WHAT TO WORK ON: Transcribe the data exactly.

Stored items
== == ==
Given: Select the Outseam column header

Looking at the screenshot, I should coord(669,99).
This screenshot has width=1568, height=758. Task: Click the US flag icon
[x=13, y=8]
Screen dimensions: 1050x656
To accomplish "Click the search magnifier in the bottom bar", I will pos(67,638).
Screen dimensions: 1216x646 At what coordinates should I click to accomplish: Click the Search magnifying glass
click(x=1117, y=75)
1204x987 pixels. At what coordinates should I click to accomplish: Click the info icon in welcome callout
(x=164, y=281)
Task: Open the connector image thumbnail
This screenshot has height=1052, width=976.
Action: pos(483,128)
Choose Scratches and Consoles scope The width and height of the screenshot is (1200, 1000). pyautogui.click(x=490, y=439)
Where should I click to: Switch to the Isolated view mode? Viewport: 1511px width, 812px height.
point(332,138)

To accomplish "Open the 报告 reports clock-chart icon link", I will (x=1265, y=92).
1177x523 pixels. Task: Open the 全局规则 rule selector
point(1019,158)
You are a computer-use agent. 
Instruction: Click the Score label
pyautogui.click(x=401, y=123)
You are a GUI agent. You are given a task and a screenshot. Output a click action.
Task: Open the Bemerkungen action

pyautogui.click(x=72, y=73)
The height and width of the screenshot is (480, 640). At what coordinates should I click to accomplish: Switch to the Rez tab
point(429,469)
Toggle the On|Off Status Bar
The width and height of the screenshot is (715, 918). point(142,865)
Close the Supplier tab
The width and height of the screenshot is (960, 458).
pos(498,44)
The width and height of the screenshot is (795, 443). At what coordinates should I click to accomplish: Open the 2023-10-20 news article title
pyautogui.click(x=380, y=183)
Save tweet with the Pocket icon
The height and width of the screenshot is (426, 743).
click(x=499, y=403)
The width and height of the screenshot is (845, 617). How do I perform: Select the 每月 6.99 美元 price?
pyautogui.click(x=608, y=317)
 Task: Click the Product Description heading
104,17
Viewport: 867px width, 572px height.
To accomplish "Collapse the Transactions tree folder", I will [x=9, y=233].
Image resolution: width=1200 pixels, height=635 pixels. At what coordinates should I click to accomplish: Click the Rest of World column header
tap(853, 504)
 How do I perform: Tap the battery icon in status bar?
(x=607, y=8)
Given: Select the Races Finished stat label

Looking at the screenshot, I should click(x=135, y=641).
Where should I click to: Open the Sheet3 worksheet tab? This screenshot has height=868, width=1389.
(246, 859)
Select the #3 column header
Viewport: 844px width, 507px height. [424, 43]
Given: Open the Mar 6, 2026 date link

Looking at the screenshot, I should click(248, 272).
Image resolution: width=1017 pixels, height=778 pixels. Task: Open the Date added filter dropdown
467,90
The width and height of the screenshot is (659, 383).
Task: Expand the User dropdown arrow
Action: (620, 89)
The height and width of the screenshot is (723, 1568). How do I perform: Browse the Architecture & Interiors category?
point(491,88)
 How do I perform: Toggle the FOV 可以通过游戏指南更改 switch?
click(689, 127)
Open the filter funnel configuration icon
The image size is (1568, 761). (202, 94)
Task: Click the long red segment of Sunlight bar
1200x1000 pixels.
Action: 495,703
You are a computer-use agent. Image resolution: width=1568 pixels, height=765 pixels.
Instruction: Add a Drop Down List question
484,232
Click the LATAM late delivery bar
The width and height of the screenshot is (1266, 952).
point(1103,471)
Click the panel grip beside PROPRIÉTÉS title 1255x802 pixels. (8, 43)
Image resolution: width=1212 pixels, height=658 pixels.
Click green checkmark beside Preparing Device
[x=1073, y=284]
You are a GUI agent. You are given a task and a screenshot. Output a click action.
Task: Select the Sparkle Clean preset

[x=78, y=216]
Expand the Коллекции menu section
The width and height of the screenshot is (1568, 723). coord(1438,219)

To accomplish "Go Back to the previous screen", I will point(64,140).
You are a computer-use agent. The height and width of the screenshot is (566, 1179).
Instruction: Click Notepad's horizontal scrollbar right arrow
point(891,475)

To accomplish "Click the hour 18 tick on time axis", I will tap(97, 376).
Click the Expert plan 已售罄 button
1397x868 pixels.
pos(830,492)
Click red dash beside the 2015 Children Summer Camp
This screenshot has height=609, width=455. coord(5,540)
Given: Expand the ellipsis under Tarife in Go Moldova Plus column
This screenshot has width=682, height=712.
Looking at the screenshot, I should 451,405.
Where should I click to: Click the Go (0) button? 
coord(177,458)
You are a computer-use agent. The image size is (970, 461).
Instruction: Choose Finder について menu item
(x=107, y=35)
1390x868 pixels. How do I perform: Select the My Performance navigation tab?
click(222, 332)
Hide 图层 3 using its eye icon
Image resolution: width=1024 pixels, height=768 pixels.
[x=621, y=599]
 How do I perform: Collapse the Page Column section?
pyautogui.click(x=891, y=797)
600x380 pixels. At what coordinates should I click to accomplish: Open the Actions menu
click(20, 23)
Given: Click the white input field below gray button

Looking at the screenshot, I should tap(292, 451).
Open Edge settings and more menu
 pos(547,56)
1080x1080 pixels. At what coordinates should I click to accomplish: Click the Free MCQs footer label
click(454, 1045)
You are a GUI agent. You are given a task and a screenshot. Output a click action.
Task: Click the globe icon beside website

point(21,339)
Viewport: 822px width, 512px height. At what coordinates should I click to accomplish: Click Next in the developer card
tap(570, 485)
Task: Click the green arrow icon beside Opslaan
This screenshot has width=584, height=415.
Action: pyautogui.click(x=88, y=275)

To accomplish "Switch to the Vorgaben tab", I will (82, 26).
== == ==
SOLUTION:
Given: Select the Outseam column header

Looking at the screenshot, I should coord(669,99).
This screenshot has width=1568, height=758. Task: Click the US flag icon
[x=13, y=8]
Screen dimensions: 1050x656
To accomplish "Click the search magnifier in the bottom bar", I will pos(67,638).
Screen dimensions: 1216x646 At what coordinates should I click to accomplish: Click the Search magnifying glass
click(x=1117, y=75)
1204x987 pixels. At what coordinates should I click to accomplish: Click the info icon in welcome callout
(x=164, y=281)
Task: Open the connector image thumbnail
This screenshot has height=1052, width=976.
Action: pos(483,128)
Choose Scratches and Consoles scope The width and height of the screenshot is (1200, 1000). pyautogui.click(x=490, y=439)
Where should I click to: Switch to the Isolated view mode? Viewport: 1511px width, 812px height.
point(332,138)

To accomplish "Open the 报告 reports clock-chart icon link", I will (x=1265, y=92).
1177x523 pixels. Task: Open the 全局规则 rule selector
point(1019,158)
You are a computer-use agent. 
Instruction: Click the Score label
pyautogui.click(x=401, y=123)
You are a GUI agent. You are given a task and a screenshot. Output a click action.
Task: Open the Bemerkungen action

pyautogui.click(x=72, y=73)
The height and width of the screenshot is (480, 640). At what coordinates should I click to accomplish: Switch to the Rez tab
point(429,469)
Toggle the On|Off Status Bar
The width and height of the screenshot is (715, 918). point(142,865)
Close the Supplier tab
The width and height of the screenshot is (960, 458).
pos(498,44)
The width and height of the screenshot is (795, 443). At what coordinates should I click to accomplish: Open the 2023-10-20 news article title
pyautogui.click(x=380, y=183)
Save tweet with the Pocket icon
The height and width of the screenshot is (426, 743).
click(x=499, y=403)
The width and height of the screenshot is (845, 617). How do I perform: Select the 每月 6.99 美元 price?
pyautogui.click(x=608, y=317)
 Task: Click the Product Description heading
104,17
Viewport: 867px width, 572px height.
To accomplish "Collapse the Transactions tree folder", I will [x=9, y=233].
Image resolution: width=1200 pixels, height=635 pixels. At what coordinates should I click to accomplish: Click the Rest of World column header
tap(853, 504)
 How do I perform: Tap the battery icon in status bar?
(x=607, y=8)
Given: Select the Races Finished stat label

Looking at the screenshot, I should click(x=135, y=641).
Where should I click to: Open the Sheet3 worksheet tab? This screenshot has height=868, width=1389.
(246, 859)
Select the #3 column header
Viewport: 844px width, 507px height. [424, 43]
Given: Open the Mar 6, 2026 date link

Looking at the screenshot, I should click(248, 272).
Image resolution: width=1017 pixels, height=778 pixels. Task: Open the Date added filter dropdown
467,90
The width and height of the screenshot is (659, 383).
Task: Expand the User dropdown arrow
Action: (620, 89)
The height and width of the screenshot is (723, 1568). How do I perform: Browse the Architecture & Interiors category?
point(491,88)
 How do I perform: Toggle the FOV 可以通过游戏指南更改 switch?
click(689, 127)
Open the filter funnel configuration icon
The image size is (1568, 761). (202, 94)
Task: Click the long red segment of Sunlight bar
1200x1000 pixels.
Action: 495,703
You are a computer-use agent. Image resolution: width=1568 pixels, height=765 pixels.
Instruction: Add a Drop Down List question
484,232
Click the LATAM late delivery bar
The width and height of the screenshot is (1266, 952).
point(1103,471)
Click the panel grip beside PROPRIÉTÉS title 1255x802 pixels. (8, 43)
Image resolution: width=1212 pixels, height=658 pixels.
Click green checkmark beside Preparing Device
[x=1073, y=284]
You are a GUI agent. You are given a task and a screenshot. Output a click action.
Task: Select the Sparkle Clean preset

[x=78, y=216]
Expand the Коллекции menu section
The width and height of the screenshot is (1568, 723). coord(1438,219)

To accomplish "Go Back to the previous screen", I will point(64,140).
You are a computer-use agent. The height and width of the screenshot is (566, 1179).
Instruction: Click Notepad's horizontal scrollbar right arrow
point(891,475)

To accomplish "Click the hour 18 tick on time axis", I will tap(97, 376).
Click the Expert plan 已售罄 button
1397x868 pixels.
pos(830,492)
Click red dash beside the 2015 Children Summer Camp
This screenshot has height=609, width=455. coord(5,540)
Given: Expand the ellipsis under Tarife in Go Moldova Plus column
This screenshot has width=682, height=712.
Looking at the screenshot, I should 451,405.
Where should I click to: Click the Go (0) button? 
coord(177,458)
You are a computer-use agent. The image size is (970, 461).
Instruction: Choose Finder について menu item
(x=107, y=35)
1390x868 pixels. How do I perform: Select the My Performance navigation tab?
click(222, 332)
Hide 图层 3 using its eye icon
Image resolution: width=1024 pixels, height=768 pixels.
[x=621, y=599]
 How do I perform: Collapse the Page Column section?
pyautogui.click(x=891, y=797)
600x380 pixels. At what coordinates should I click to accomplish: Open the Actions menu
click(20, 23)
Given: Click the white input field below gray button

Looking at the screenshot, I should tap(292, 451).
Open Edge settings and more menu
 pos(547,56)
1080x1080 pixels. At what coordinates should I click to accomplish: Click the Free MCQs footer label
click(454, 1045)
You are a GUI agent. You are given a task and a screenshot. Output a click action.
Task: Click the globe icon beside website

point(21,339)
Viewport: 822px width, 512px height. At what coordinates should I click to accomplish: Click Next in the developer card
tap(570, 485)
Task: Click the green arrow icon beside Opslaan
This screenshot has width=584, height=415.
Action: pyautogui.click(x=88, y=275)

To accomplish "Switch to the Vorgaben tab", I will (82, 26).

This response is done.